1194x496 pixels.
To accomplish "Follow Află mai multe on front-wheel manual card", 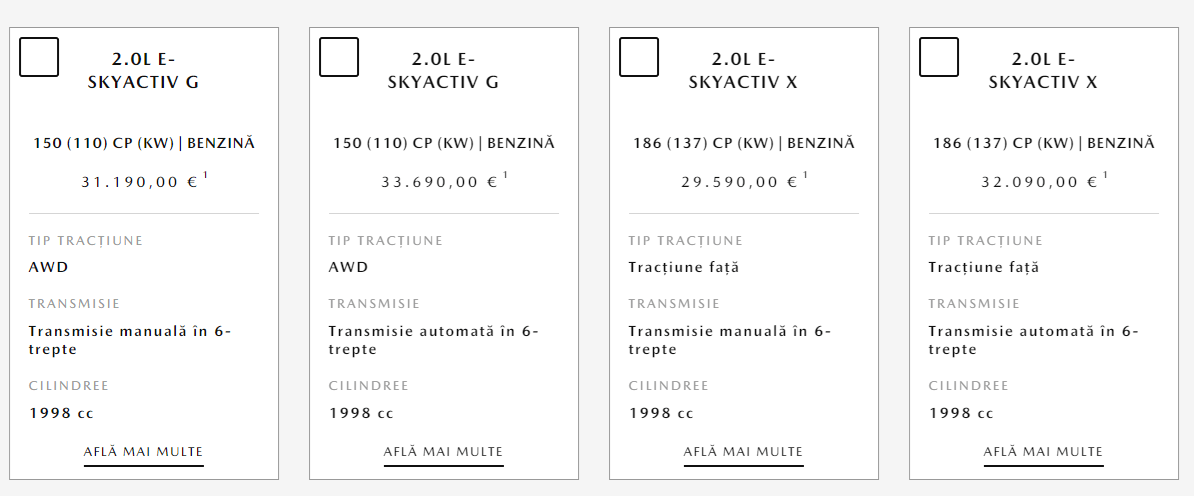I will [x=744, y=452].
* * *
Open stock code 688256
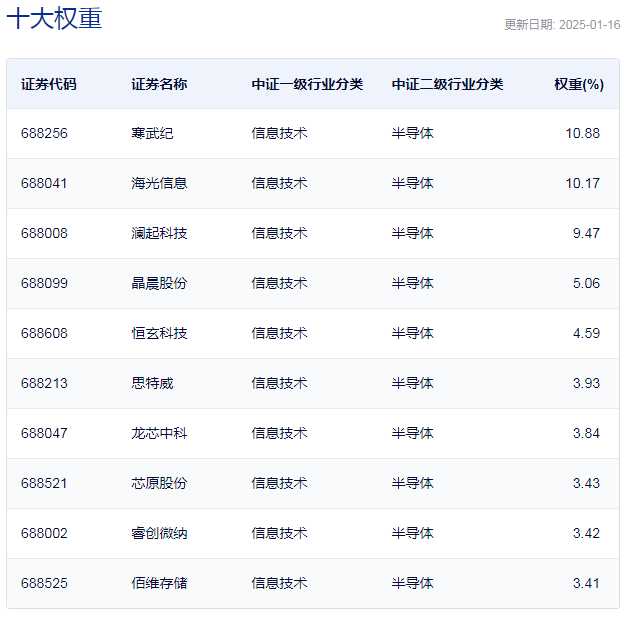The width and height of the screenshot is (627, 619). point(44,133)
...
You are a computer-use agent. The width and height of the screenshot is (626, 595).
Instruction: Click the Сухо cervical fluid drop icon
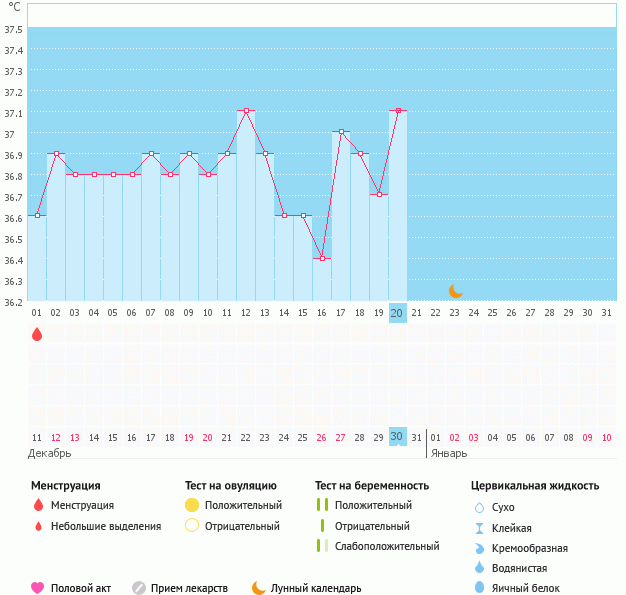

Directions>
Using the data above, reproduce exactly the lines between those holding "You are a computer-use" and "Instruction: Click the", inclusive, and no others.

Solution>
You are a computer-use agent. The width and height of the screenshot is (626, 595).
Instruction: Click the Сухо cervical fluid drop icon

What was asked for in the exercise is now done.